WHAT THE TASK ASKS
The data must be given again exactly as written, with all images omitted.

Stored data
=== Section Start ===
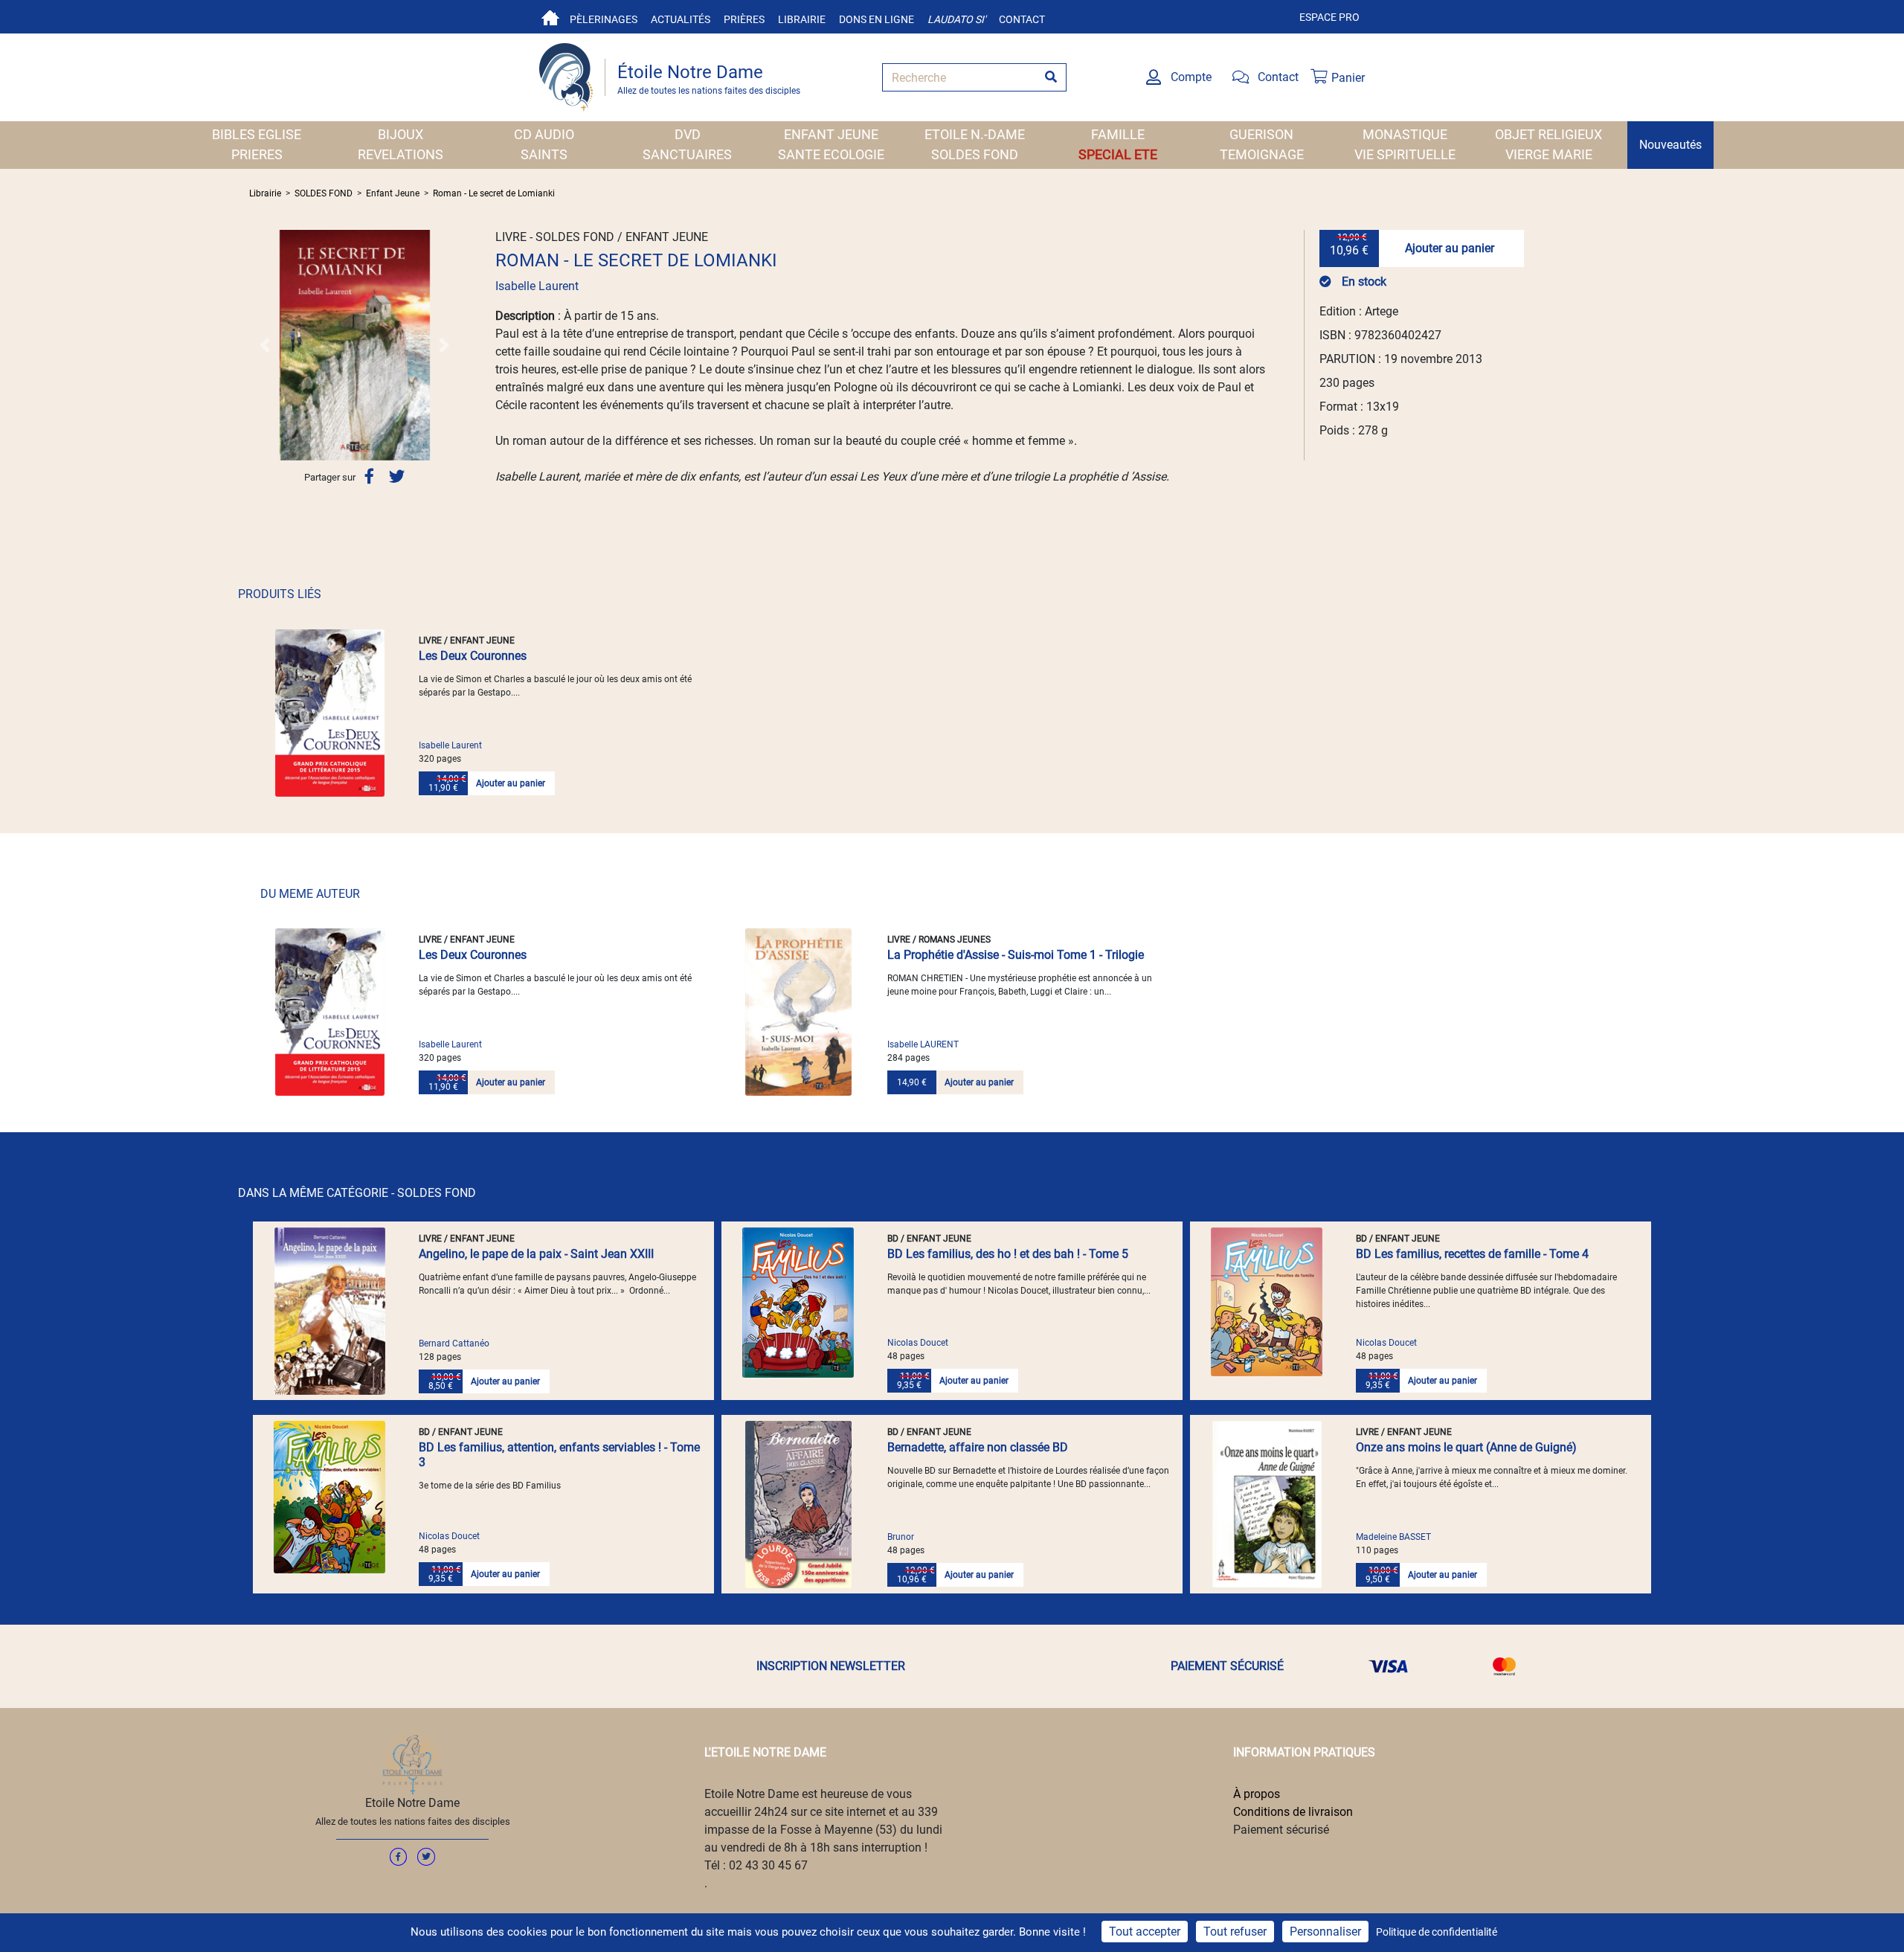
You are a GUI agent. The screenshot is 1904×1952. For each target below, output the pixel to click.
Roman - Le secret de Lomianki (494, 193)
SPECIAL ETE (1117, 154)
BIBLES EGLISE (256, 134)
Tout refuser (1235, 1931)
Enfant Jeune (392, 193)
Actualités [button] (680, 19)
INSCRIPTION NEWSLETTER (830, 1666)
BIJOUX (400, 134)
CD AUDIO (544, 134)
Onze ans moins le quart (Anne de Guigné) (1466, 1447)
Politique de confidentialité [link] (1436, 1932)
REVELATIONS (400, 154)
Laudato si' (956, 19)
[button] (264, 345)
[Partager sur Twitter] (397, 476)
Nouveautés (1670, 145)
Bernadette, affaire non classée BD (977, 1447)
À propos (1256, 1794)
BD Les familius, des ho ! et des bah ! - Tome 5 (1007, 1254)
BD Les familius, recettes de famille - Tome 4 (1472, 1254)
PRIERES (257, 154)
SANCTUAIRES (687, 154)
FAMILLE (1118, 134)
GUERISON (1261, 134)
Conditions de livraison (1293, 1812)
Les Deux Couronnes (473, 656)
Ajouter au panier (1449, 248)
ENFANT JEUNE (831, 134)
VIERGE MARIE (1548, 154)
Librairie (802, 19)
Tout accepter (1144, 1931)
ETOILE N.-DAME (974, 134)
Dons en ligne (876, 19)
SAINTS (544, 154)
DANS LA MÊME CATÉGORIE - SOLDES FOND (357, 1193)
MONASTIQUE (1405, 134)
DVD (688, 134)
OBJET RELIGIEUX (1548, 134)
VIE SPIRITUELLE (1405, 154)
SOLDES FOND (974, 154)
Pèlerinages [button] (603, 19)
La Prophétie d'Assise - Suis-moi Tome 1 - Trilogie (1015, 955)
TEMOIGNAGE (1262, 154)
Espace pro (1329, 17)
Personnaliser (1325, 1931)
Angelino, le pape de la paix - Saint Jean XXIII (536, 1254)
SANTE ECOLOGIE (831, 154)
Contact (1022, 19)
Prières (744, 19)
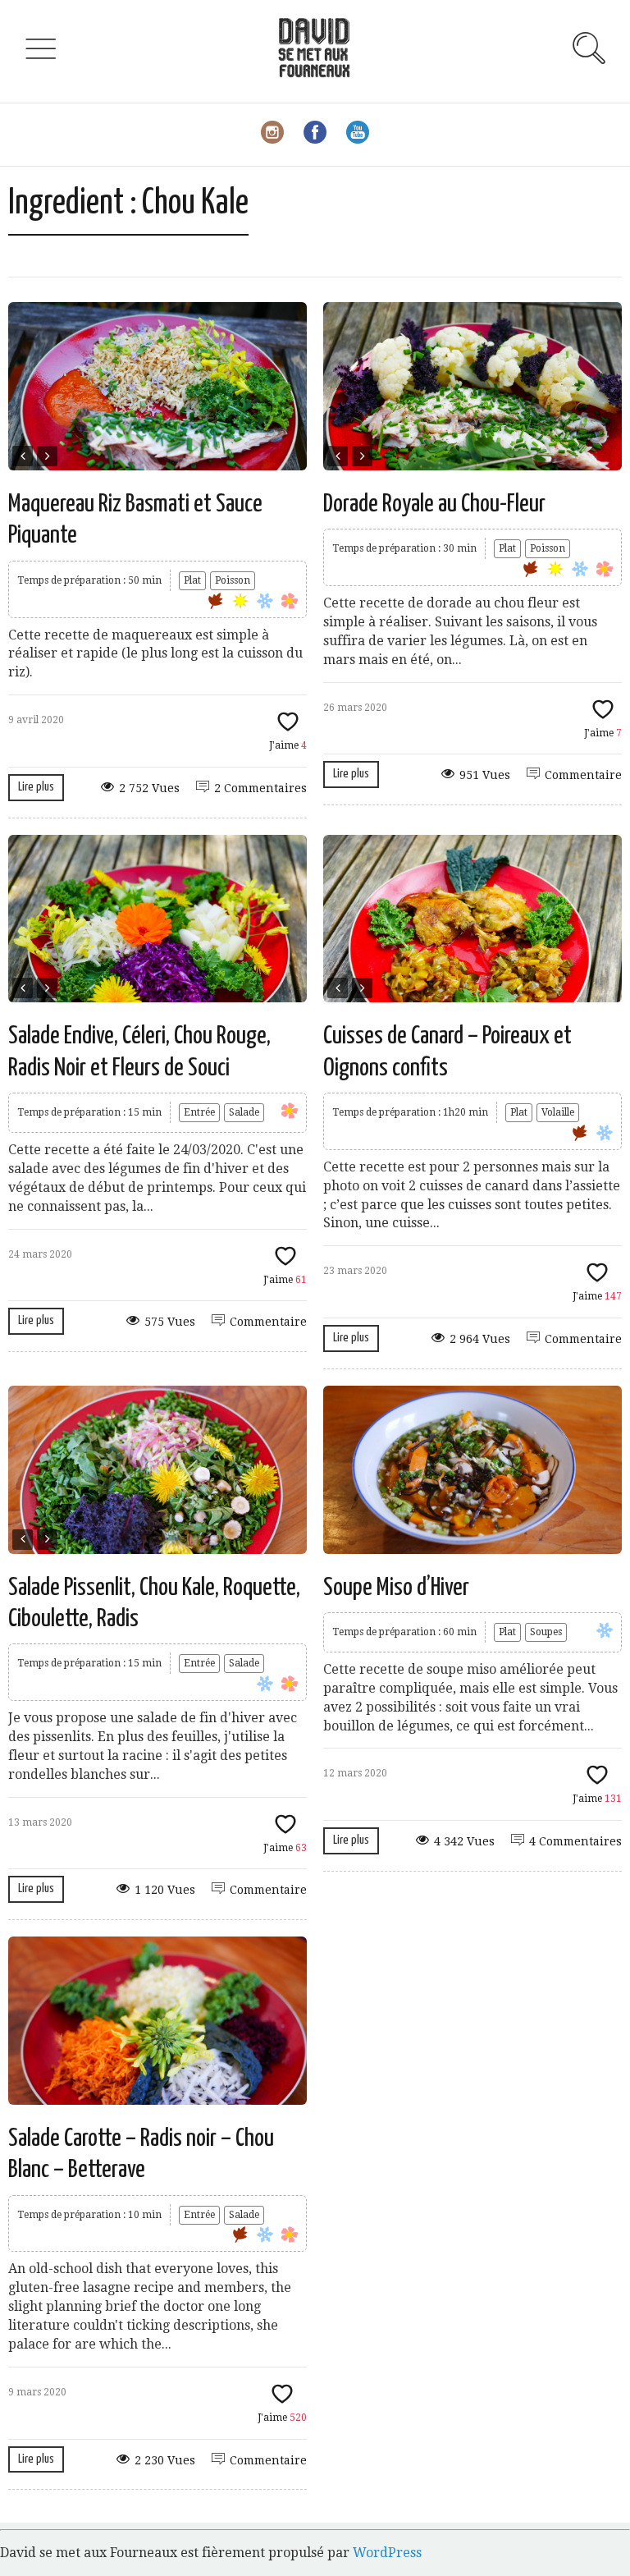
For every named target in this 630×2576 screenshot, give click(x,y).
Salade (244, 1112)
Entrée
=== Section End ===
YOUR RESPONSE
You are a GUI agent. The screenshot is 1904×1952. For each target below, output the pixel to click.
Roman - Le secret de Lomianki (494, 193)
SPECIAL ETE (1117, 154)
BIBLES EGLISE (256, 134)
Tout refuser (1235, 1931)
Enfant Jeune (392, 193)
Actualités [button] (680, 19)
INSCRIPTION NEWSLETTER (830, 1666)
BIJOUX (400, 134)
CD AUDIO (544, 134)
Onze ans moins le quart (Anne de Guigné) (1466, 1447)
Politique de confidentialité [link] (1436, 1932)
REVELATIONS (400, 154)
Laudato si' (956, 19)
[button] (264, 345)
[Partager sur Twitter] (397, 476)
Nouveautés (1670, 145)
Bernadette, affaire non classée BD (977, 1447)
À propos (1256, 1794)
BD Les familius, des ho ! et des bah ! - Tome 5 (1007, 1254)
BD Les familius, recettes de famille - Tome 4 (1472, 1254)
PRIERES (257, 154)
SANCTUAIRES (687, 154)
FAMILLE (1118, 134)
GUERISON (1261, 134)
Conditions de livraison (1293, 1812)
Les Deux Couronnes (473, 656)
Ajouter au panier (1449, 248)
ENFANT JEUNE (831, 134)
VIERGE MARIE (1548, 154)
Librairie (802, 19)
Tout accepter (1144, 1931)
ETOILE N.-DAME (974, 134)
Dons en ligne (876, 19)
SAINTS (544, 154)
DANS LA MÊME CATÉGORIE - SOLDES FOND (357, 1193)
MONASTIQUE (1405, 134)
DVD (688, 134)
OBJET RELIGIEUX (1548, 134)
VIE SPIRITUELLE (1405, 154)
SOLDES FOND (974, 154)
Pèlerinages [button] (603, 19)
La Prophétie d'Assise - Suis-moi Tome 1 - Trilogie (1015, 955)
TEMOIGNAGE (1262, 154)
Espace pro (1329, 17)
Personnaliser (1325, 1931)
Angelino, le pape de la paix - Saint Jean XXIII (536, 1254)
SANTE ECOLOGIE (831, 154)
Contact (1022, 19)
Prières (744, 19)
For every named target in this 630×2576 screenshot, give click(x,y).
Salade (244, 1112)
Entrée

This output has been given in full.